Skip to main content

Between Two Sets Hackerrank solution in Java with explanation

Java solution for Between Two Sets HackerRank Problem

Between Two Sets in java

There will be two arrays of integers. Determine all integers that satisfy the following two conditions:

  1. The elements of the first array are all factors of the integer being considered
  2. The integer being considered is a factor of all elements of the second array

These numbers are referred to as being between the two arrays. Determine how many such numbers exist.

So we have to all common numbers that are 

  1. Multiple of first array and  
  2. Factors of second array

Example 1 :

a = [2, 6]

b = [24, 36]

There are two numbers between the arrays : 6, 12. So answer is 2. 

Explanation :

Multiple of first array :

2 = 2, 4, 6, 8, 10, 12, 14 ...
6 = 6, 12, 18, 24, 30, 36 ...

Factors of second array :

24 = 1, 2, 3, 4, 6, 8, 12, 24
36 = 1, 2, 3, 4, 6, 9, 12, 18, 36

So all common numbers from both arrays are : 6 and 12, so answer is 2.

Example 2 :

a = [2, 4]

b = [16, 32, 96]

There are three numbers between the arrays : 4, 8 and 16. So answer is 3.

Explanation :

Multiple of first array :

2 = 2, 4, 6, 8, 10, 12, 14, 16, 18, 20 ...
4 = 4, 8, 12, 16, 20, 24, 28, 32, 36 ...

Factors of second array :

16 = 1, 2, 4, 8, 16
32 = 1, 2, 4, 8, 16, 32
96 = 1, 2, 3, 4, 6, 8, 12, 16, 24, 32, 48, 96

So all common numbers from both arrays are : 4, 8 and 16, so answer is 3.

See full description on HackerRank :

Solution 1 :

import java.io.*;
import java.math.*;
import java.security.*;
import java.text.*;
import java.util.*;
import java.util.concurrent.*;
import java.util.function.*;
import java.util.regex.*;
import java.util.stream.*;
import static java.util.stream.Collectors.joining;
import static java.util.stream.Collectors.toList;

class Result {

    public static int getTotalX(List<Integer> a, List<Integer> b) {
    
        int lcm = a.get(0);
        for (int number : a) {
            lcm = getLCM(number, lcm);
        }
        
        int gcd = b.get(0);
        for (Integer integer : b) {
          gcd = getGCD(gcd, integer);
        }
        
        int result = 0;
        int multiple = 0;
        while (multiple <= gcd) {
          multiple += lcm;

          if (gcd % multiple == 0)
            result++;
        }

       return result;
    }
    
    static int getLCM(int n1, int n2) {
        if (n1 == 0 || n2 == 0)
○ ○ ○ ○ ○
- _What to work on_:
1 > Rewrite the paragraph of the Between Two Sets page that begins "There will be two arrays of integers" as a brief list that keeps its main facts.
2 > Answer these questions from the Between Two Sets page, one line each:
(a) In Example 1, which numbers lie between the arrays?
(b) In Example 2, what values does array b hold?
(c) In Solution 1, what is the name of the method in class Result that takes the two lists?
The lines that follow are unrelated to the text above.

- _Recorded information_:
○ ○ ○ ○ ○
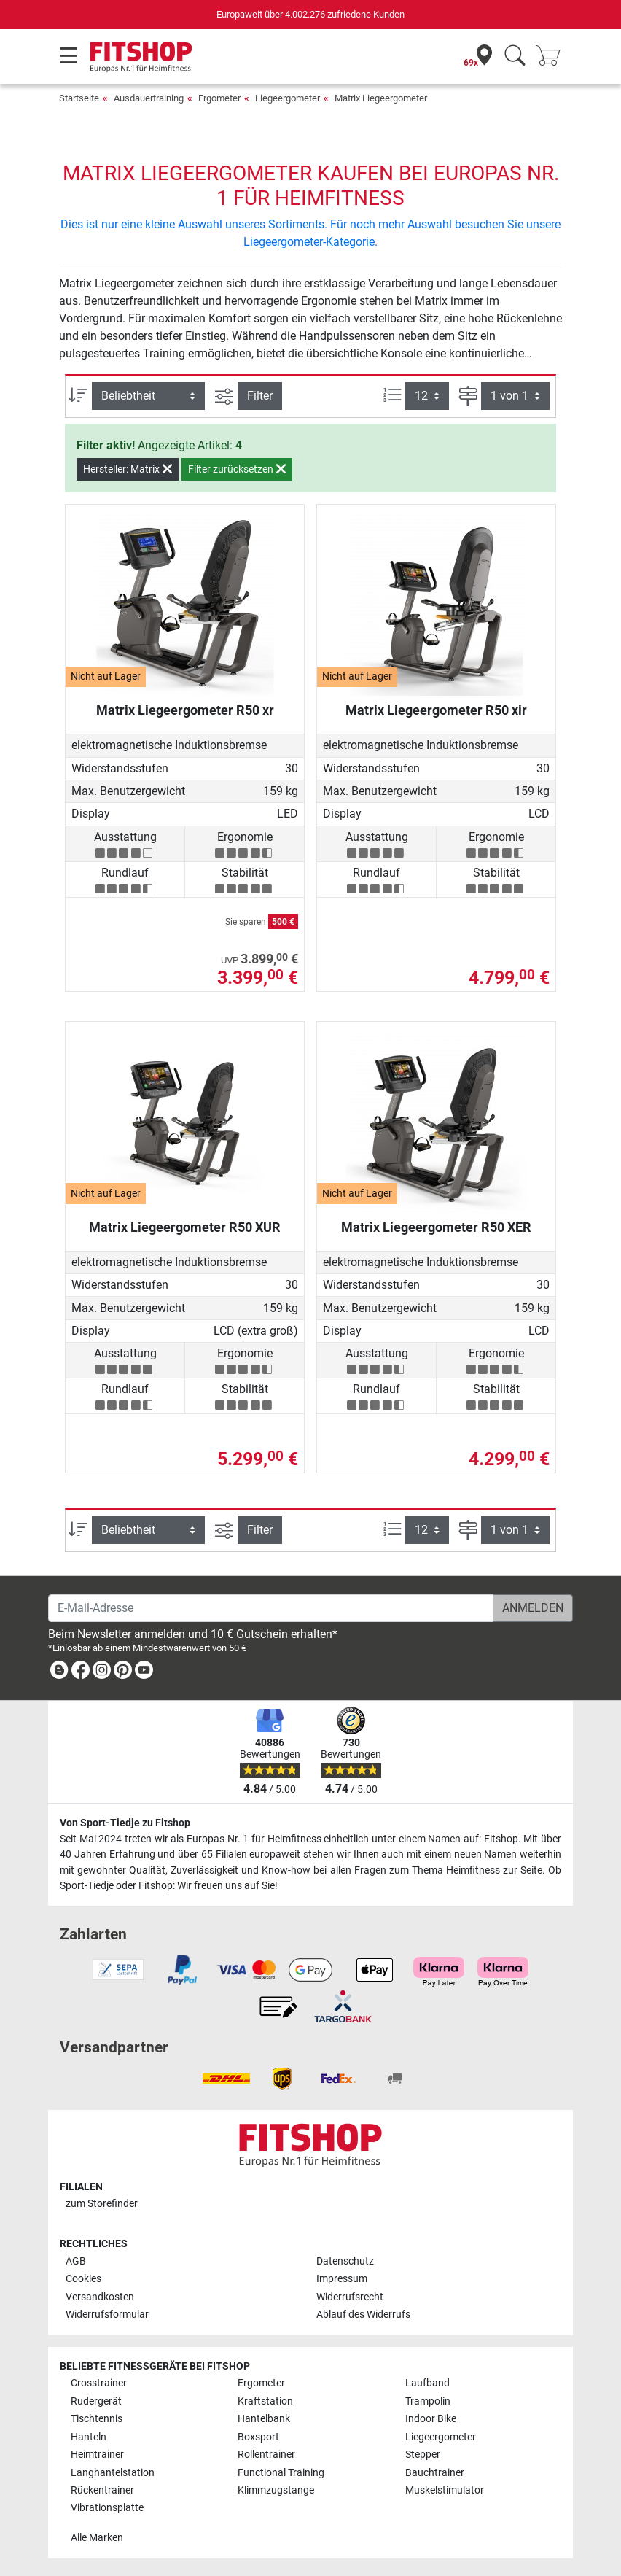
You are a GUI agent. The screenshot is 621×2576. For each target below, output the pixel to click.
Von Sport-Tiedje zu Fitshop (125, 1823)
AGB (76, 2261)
○ ○ ○ ○ ○
- _Responses to the tasks_:
1 >
- Input: two arrays of integers.
- Find every integer that meets both conditions:
  1. Every element of the first array is a factor of it.
  2. It is a factor of every element of the second array.

2 >
(a) 6 and 12
(b) 16, 32, and 96
(c) getTotalX